The Swedish Tax Agency has in several decisions ruled that companies in the Fabege Group are to have their tax assessments increased in respect of a number of property sales via limited partnerships. As at 31 March 2010, the total increase in taxable income amounts to SEK 5,301m. The decisions have resulted in total tax demands of SEK 1,484m plus a tax penalty of SEK 182m, making a total demand of SEK 1,667m excluding interest payments. The amount includes an additional new case that arose during the first quarter of 2010, which is to tried under the Swedish Tax Evasion Act.

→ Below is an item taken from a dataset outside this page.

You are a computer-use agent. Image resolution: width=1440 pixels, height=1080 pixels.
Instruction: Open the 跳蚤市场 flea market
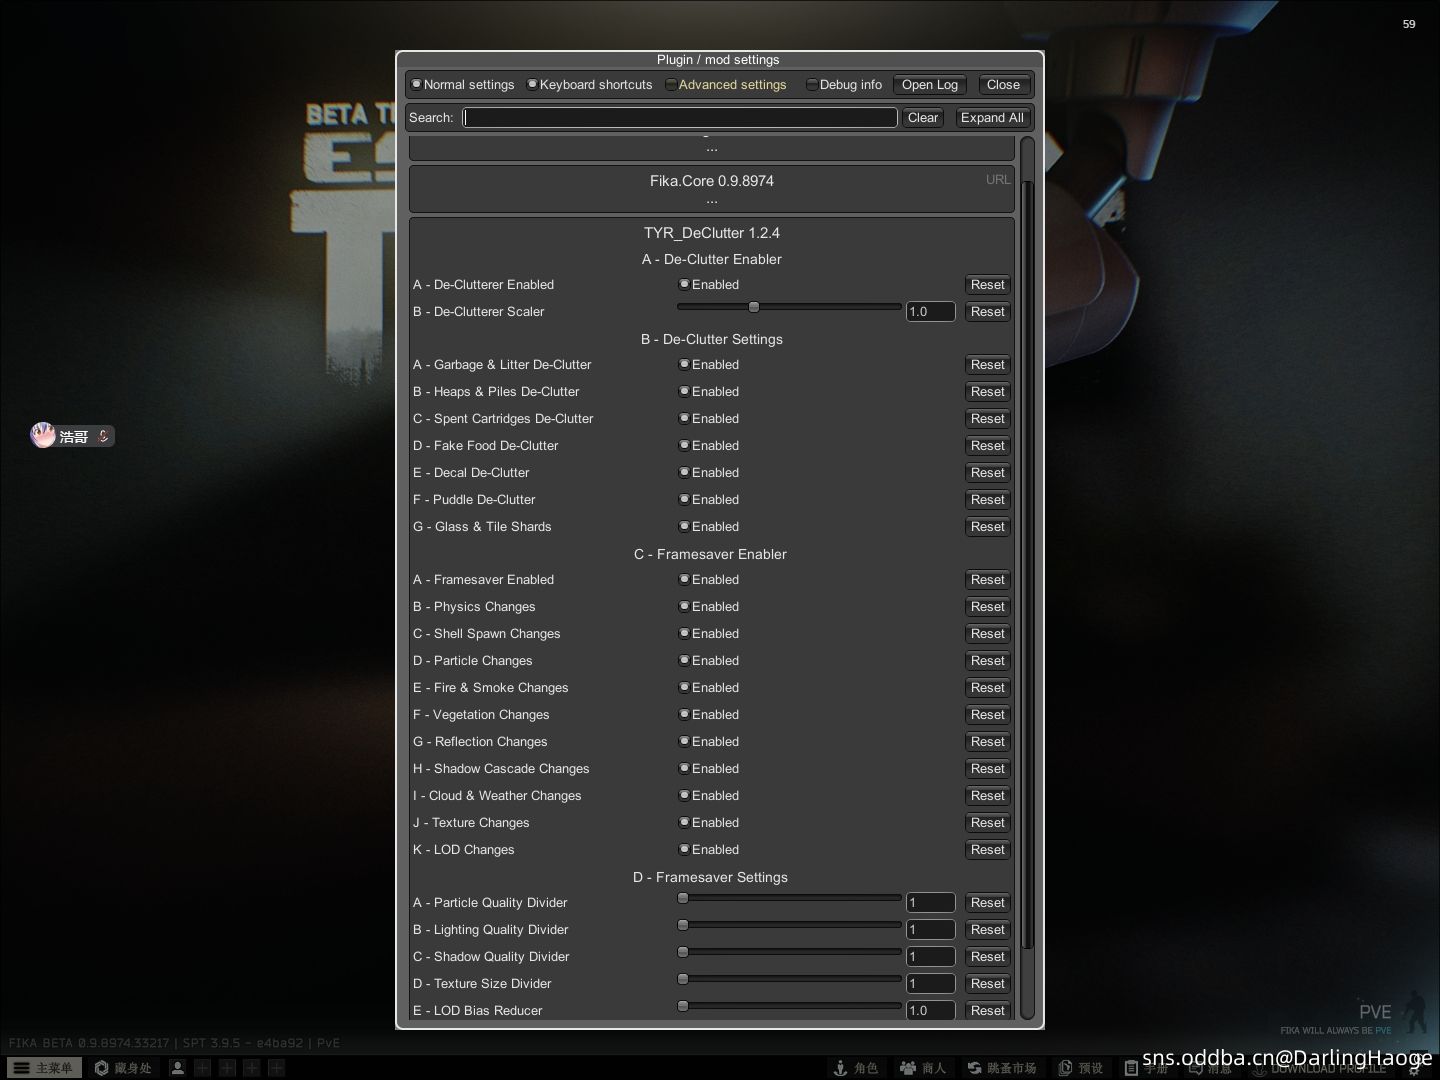1002,1068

The Administrative Court (formerly the County Administrative Court) has issued verdicts concerning several of Fabege’s tax cases. The Administrative Court in Stockholm has approved the Tax Agency’s decisions. In arriving at its verdict, the Administrative Court had no cause to determine whether the Swedish Tax Evasion Act could have been applied. As a result of these verdicts, Swedish Fabege companies have been taxed for sales revenues that accrued to Dutch Group companies – the sales revenues have been “reallocated” to the Swedish minority ownership of the companies.
The Administrative Court’s verdicts pertain to cases for which the matter of reallocation of earnings has been tried. They do no encompass other cases in which only the matter of tax evasion is to be tried.

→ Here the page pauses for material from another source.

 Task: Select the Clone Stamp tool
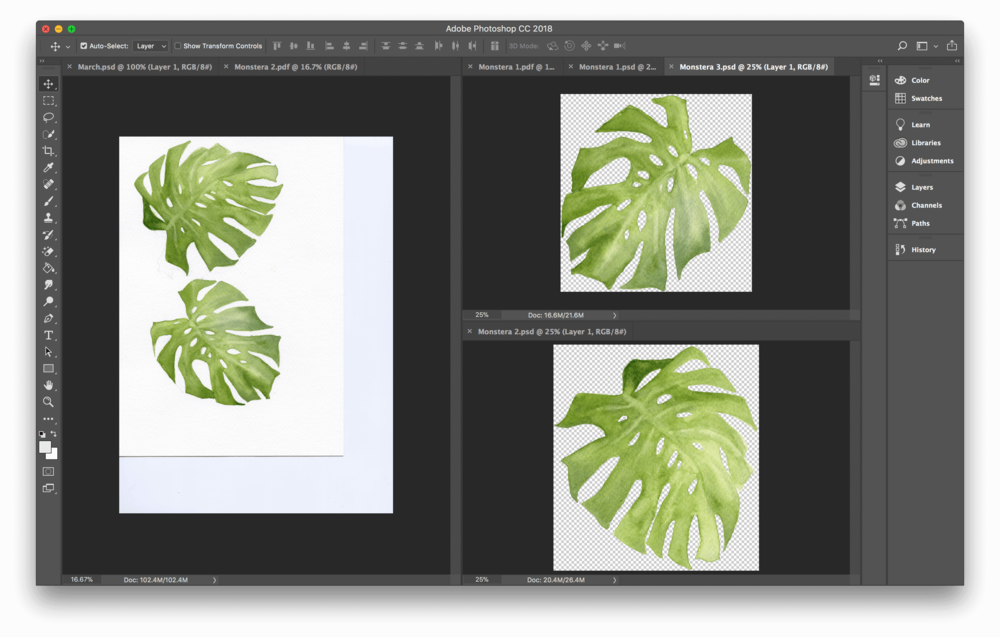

In total, the verdicts will entail an increase in taxable income by SEK 2,858m, and a total tax demand, including the tax penalty, of SEK 727m. To this will be added an interest payment of SEK 84m. The original tax demand, pertaining to an offsetting of revenues against loss carry-forwards, has been reduced by SEK 176m. These carry-forwards have not been recognised in Fabege’s balance sheet.
The Administrative Court’s verdicts will be appealed by Fabege, which is of the opinion that the Administrative Court has disregarded a number of important aspects and that the verdicts are therefore incorrect – an assessment shared by Fabege’s advisors on the matters. In the opinion of Fabege there are good reasons to believe that the Administrative Court of Appeal will amend the Administrative Court’s rulings to the benefit of Fabege. The Board of Directors has decided not to make a provision in the balance sheet to cover this amount, which is recognised as a contingent liability, as in previous financial statements.